Problem description: Give the material from its opening line through the line containing "tap(267, 1274)" as a numbered list, skipping blank lines and leaving out the pictures.

Records shown:
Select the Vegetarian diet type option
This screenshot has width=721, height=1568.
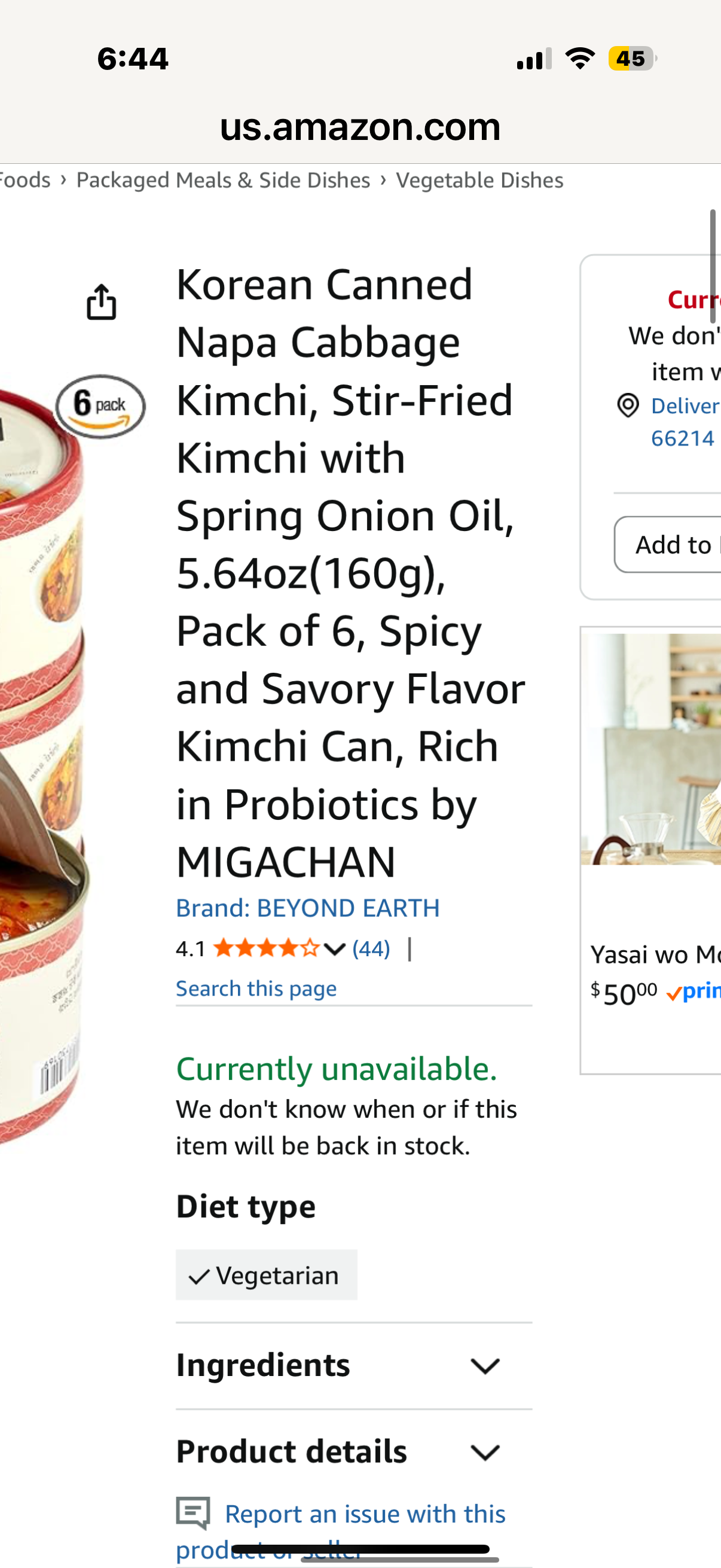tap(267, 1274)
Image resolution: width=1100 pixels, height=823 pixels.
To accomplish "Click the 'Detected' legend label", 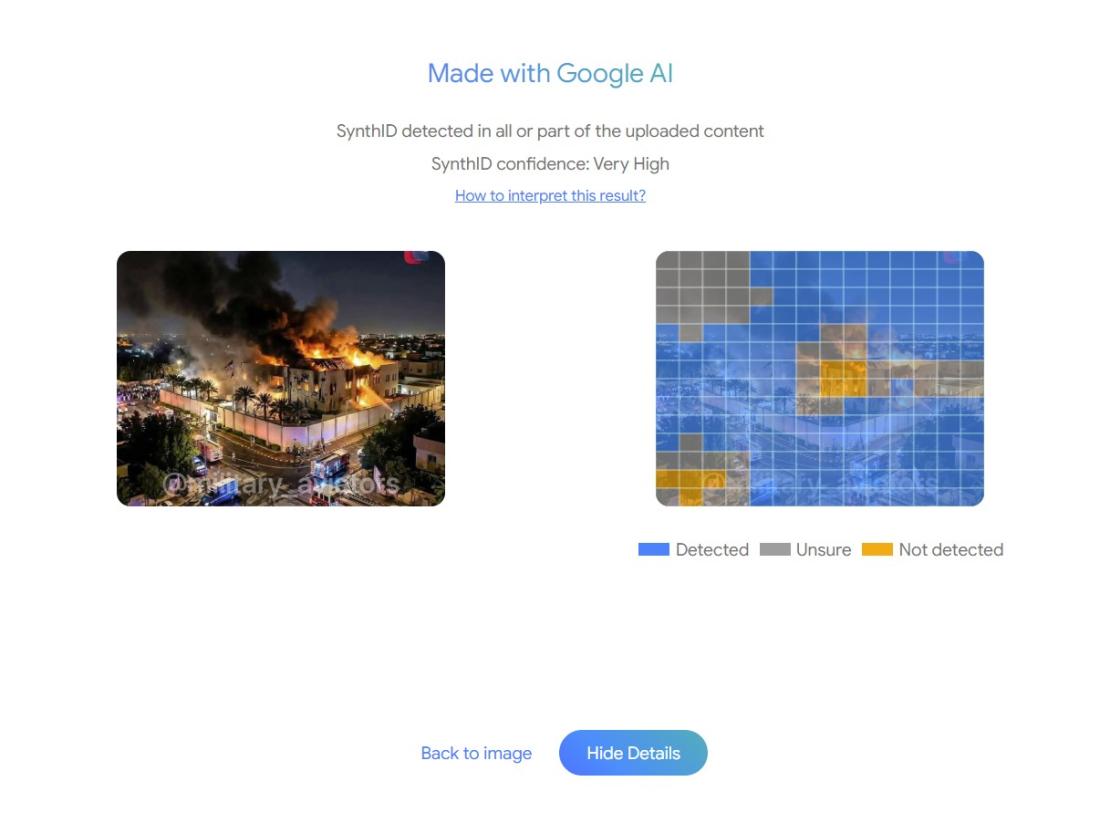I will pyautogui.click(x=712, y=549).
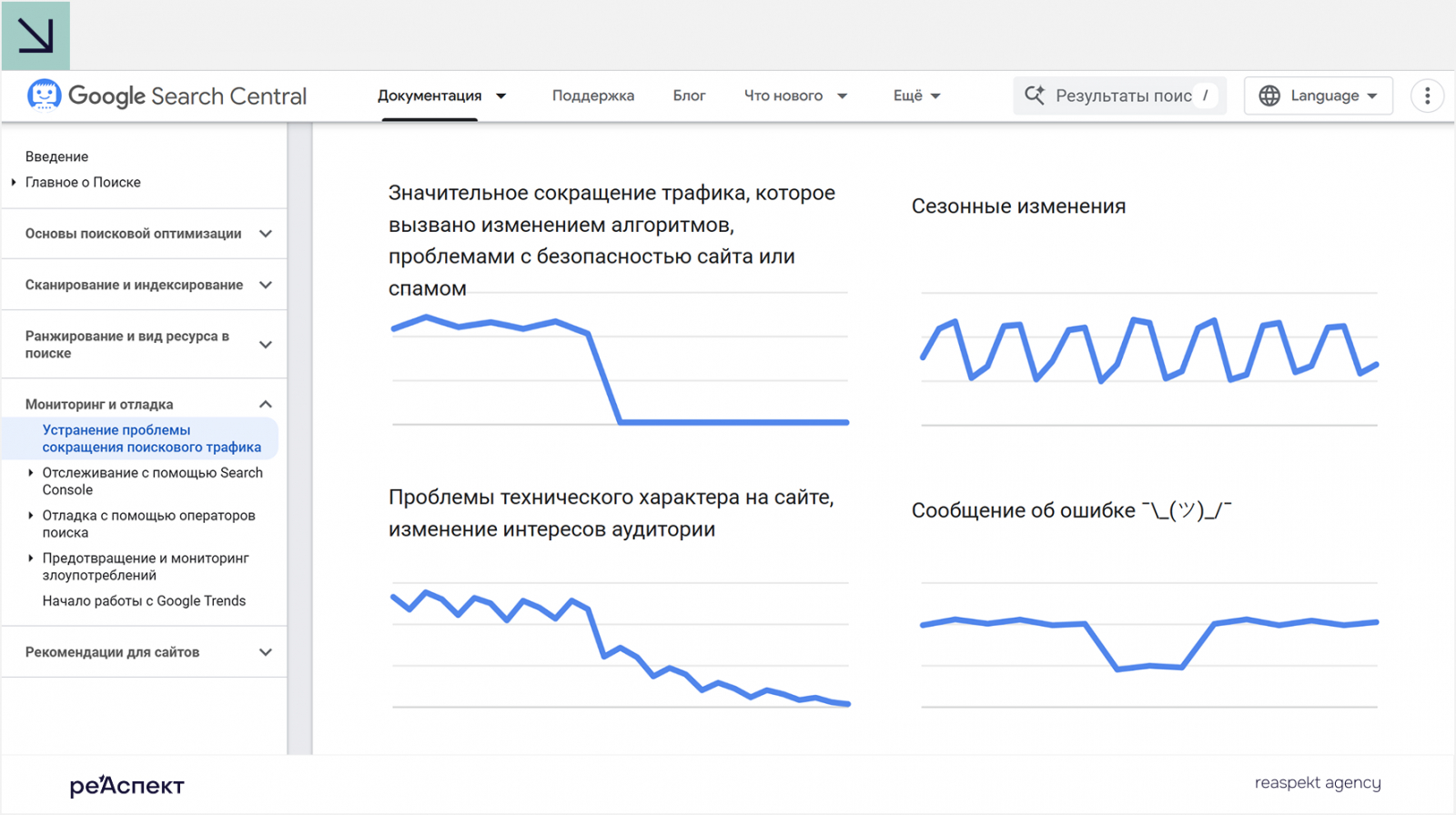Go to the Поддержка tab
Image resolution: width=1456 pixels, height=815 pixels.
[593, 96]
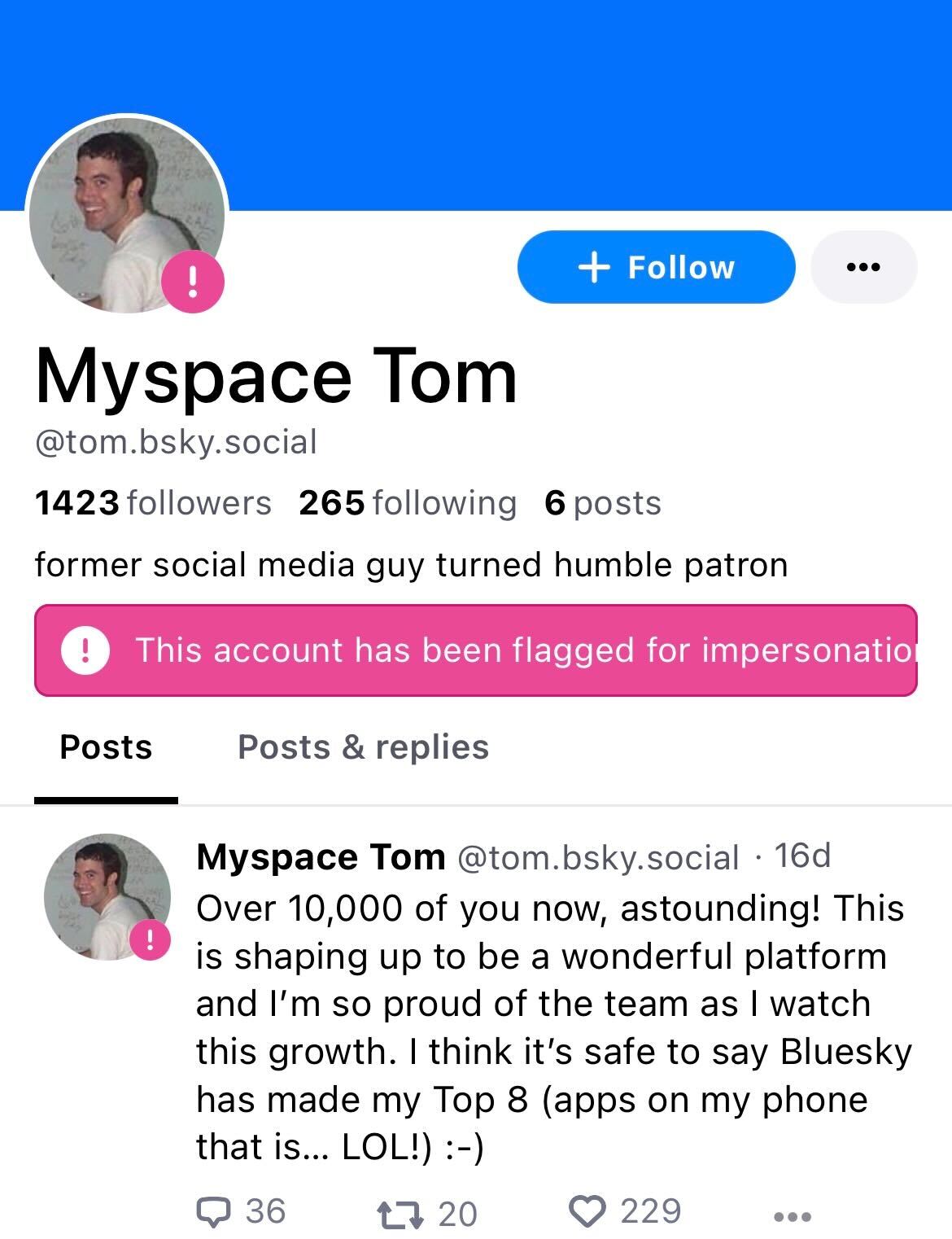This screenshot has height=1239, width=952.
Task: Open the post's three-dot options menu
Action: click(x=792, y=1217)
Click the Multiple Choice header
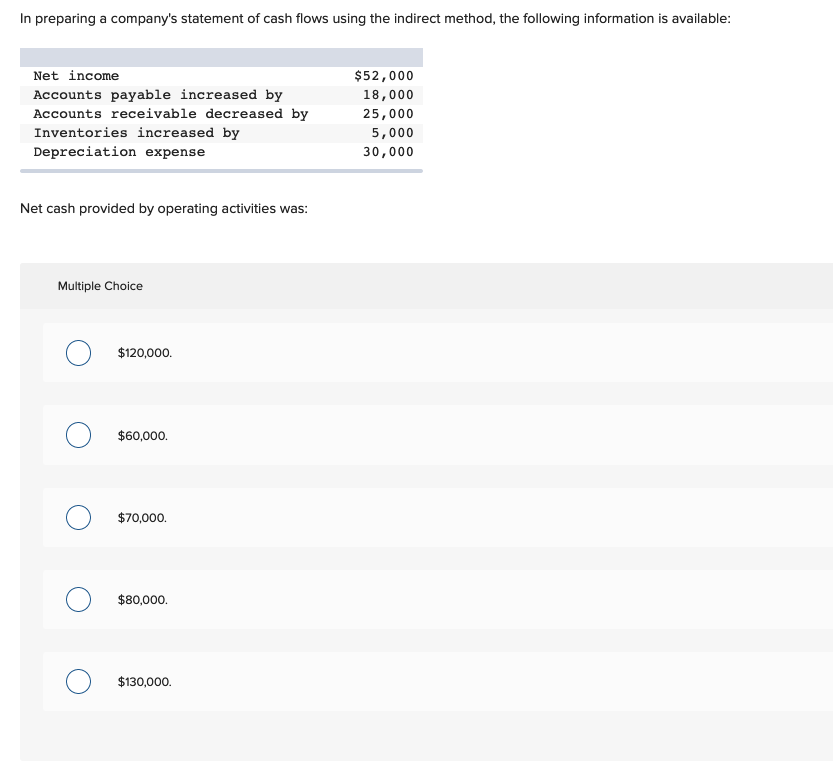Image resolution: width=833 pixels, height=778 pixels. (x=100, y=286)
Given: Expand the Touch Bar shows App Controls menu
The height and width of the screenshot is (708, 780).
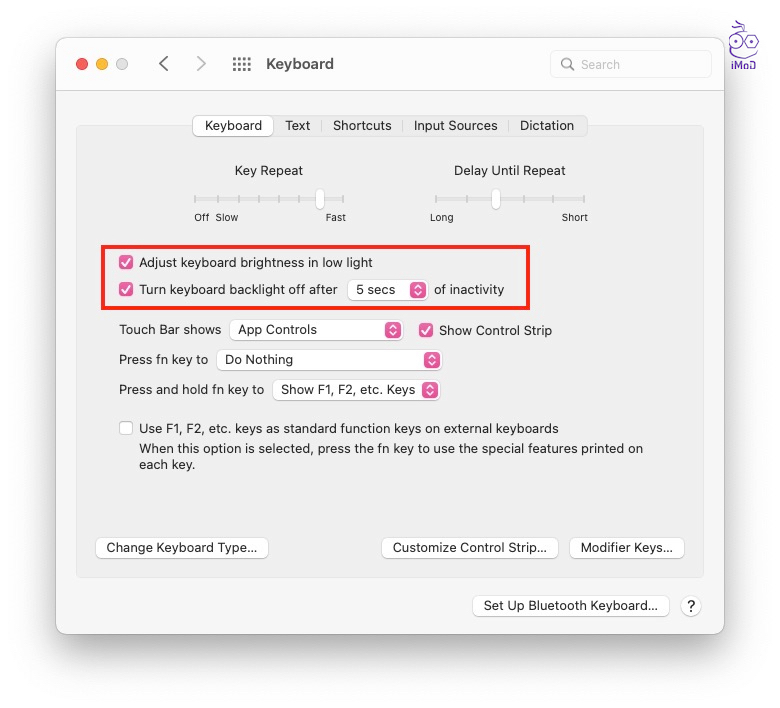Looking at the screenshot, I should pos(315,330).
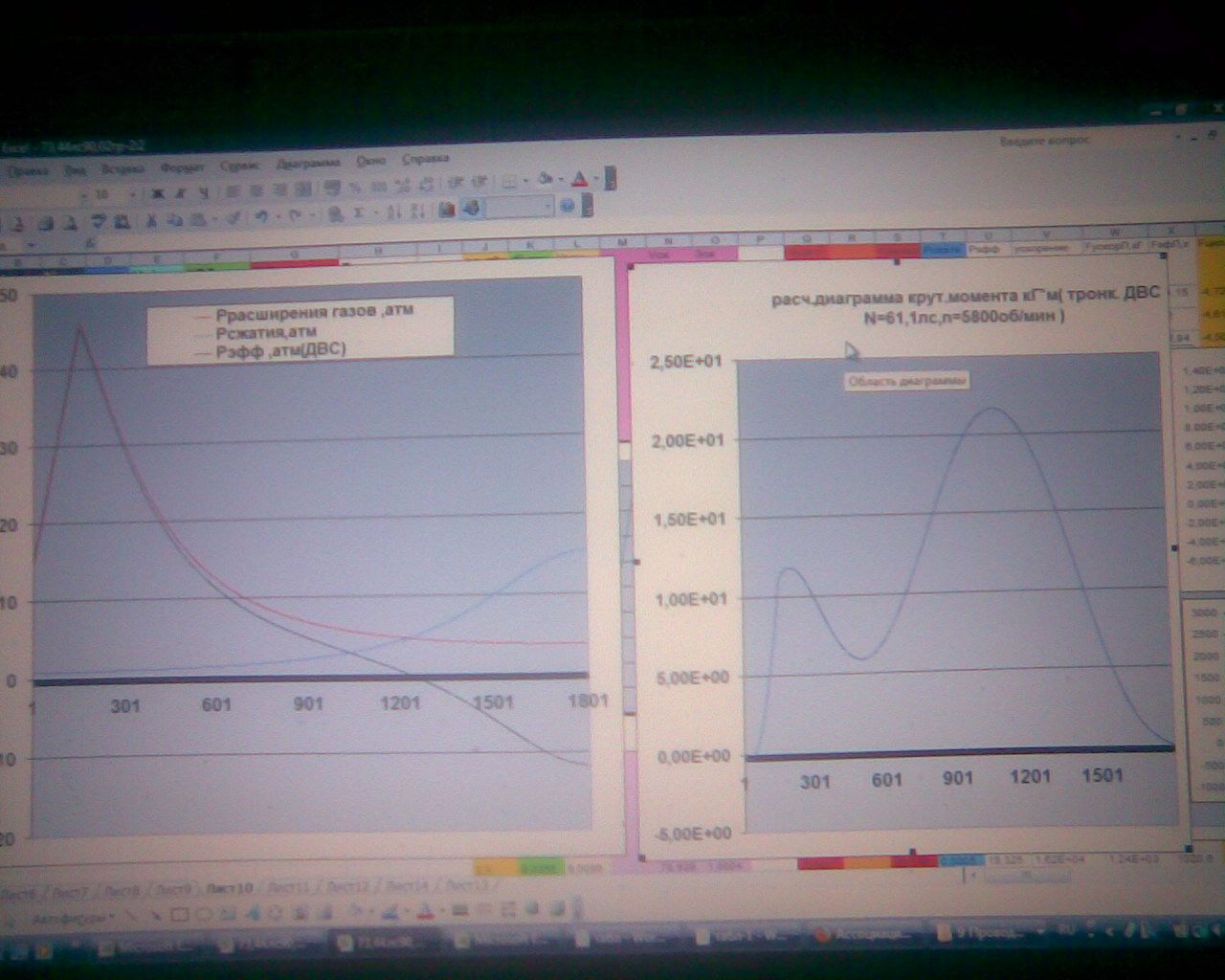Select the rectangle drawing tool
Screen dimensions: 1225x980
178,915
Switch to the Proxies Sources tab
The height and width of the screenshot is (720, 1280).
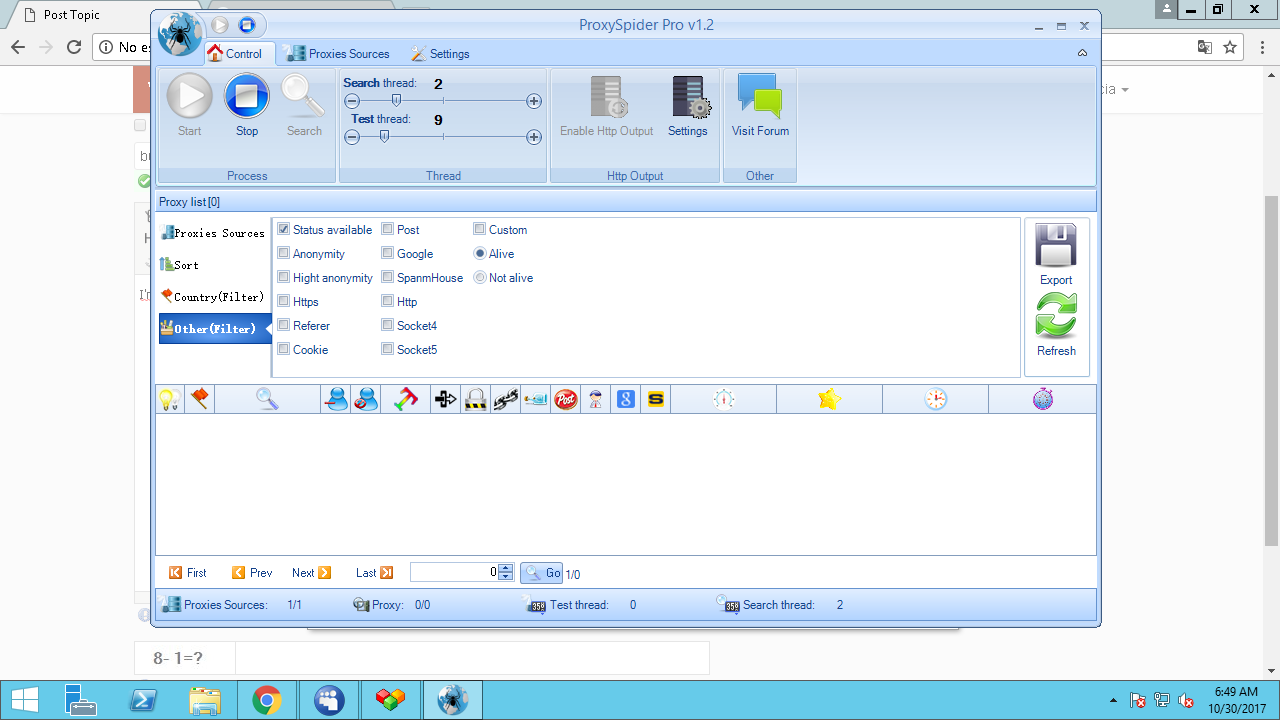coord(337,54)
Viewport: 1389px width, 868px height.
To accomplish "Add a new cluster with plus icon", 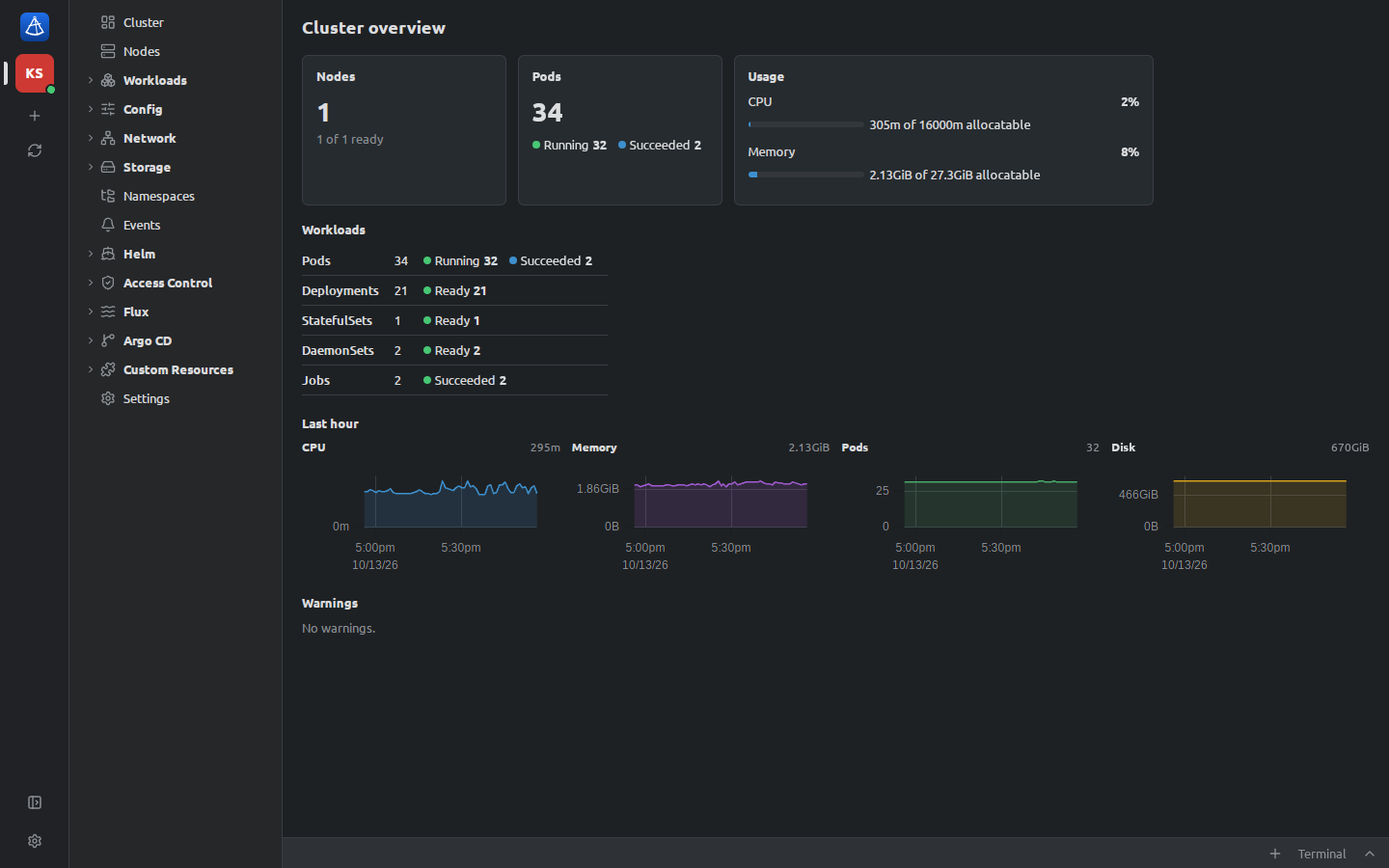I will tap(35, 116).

Problem solution:
1. Select the Vegetarian diet type option
2. This screenshot has width=721, height=1568.
3. tap(267, 1274)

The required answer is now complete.